**BRIEF**.
In the billboard commentary, what did the Ministry of Transport bureaucrat say would happen if white crosses were placed by roadsides where people had been killed by cars?

The white cross is what you get when the Red Cross has failed, as it were.
If you must have pluses that look like crosses that suggest nurses, shouldn’t they be red ones?
Or is red on National billboards too much of a reminder of the Brash old days?
Don’t misunderstand me though, chaps. I’m all for cleaning out the bureaucrats.
In fact, this image reminds me that decades ago I suggested to a Ministry of Transport bureaucrat that they should place a white cross by the roadside everywhere someone was killed by a car.
He told me it would cause more accidents than it prevented. The public, of course, knew otherwise, and in due course did it anyway.
So let’s have fewer bureaucrats. But let’s not have ‘less’ of them. That’s bad grammar. (Don and Richard Long wouldn’t have let that one through.)
Which brings me neatly to the education billboard.
An ad for Labour
5 faces, 20 words, 2 arrows, 1 website.
To me, four smiley faces and one glum face says that education is 80% sorted.
Now when I was at school, 80% was an A.
Of course, under NCEA, E is A, and A is C, and NA is E, and M is B. But my point is this. With this message, National are saying that four out of five kids are leaving school as happy as Larry.
Which in my book makes this an ad for Labour.
However, the use of padlocks instead of the more obvious doors (open home and locked prison), together with the ten-word headline, does much to seize back obscurity from the jaws of clarity.
But that headline is a true community effort. Well done.
17 words, 2 arrows, 1 website.
Now this one is seriously out of step with the rest of the campaign. It borders dangerously on the bold – so much so that it’s at risk of being noticed and labelled clever.
Perhaps it should be quietly dropped.

**INFORMATION PROVIDED**.
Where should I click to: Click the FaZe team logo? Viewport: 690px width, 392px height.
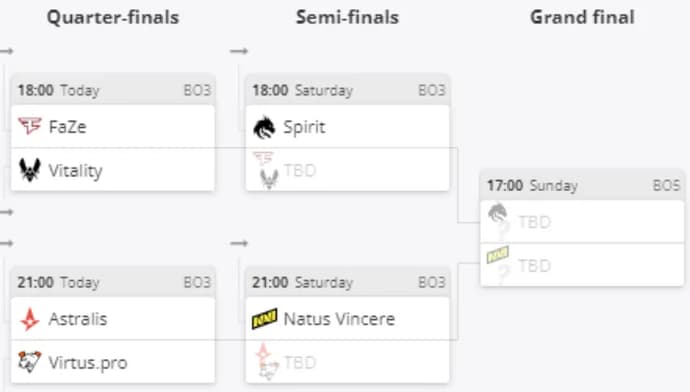[x=29, y=126]
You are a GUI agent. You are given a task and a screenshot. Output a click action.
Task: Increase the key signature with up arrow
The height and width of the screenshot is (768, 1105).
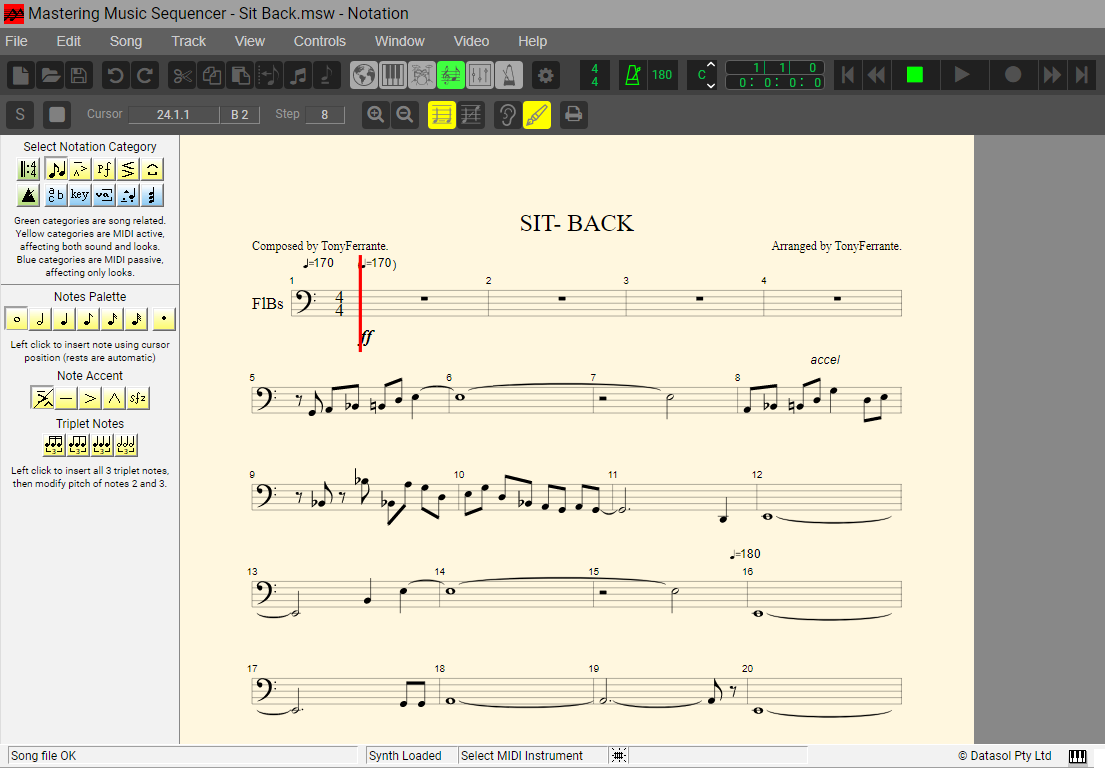711,66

**COMPLETED EXERCISE**.
He said it would cause more accidents than it prevented.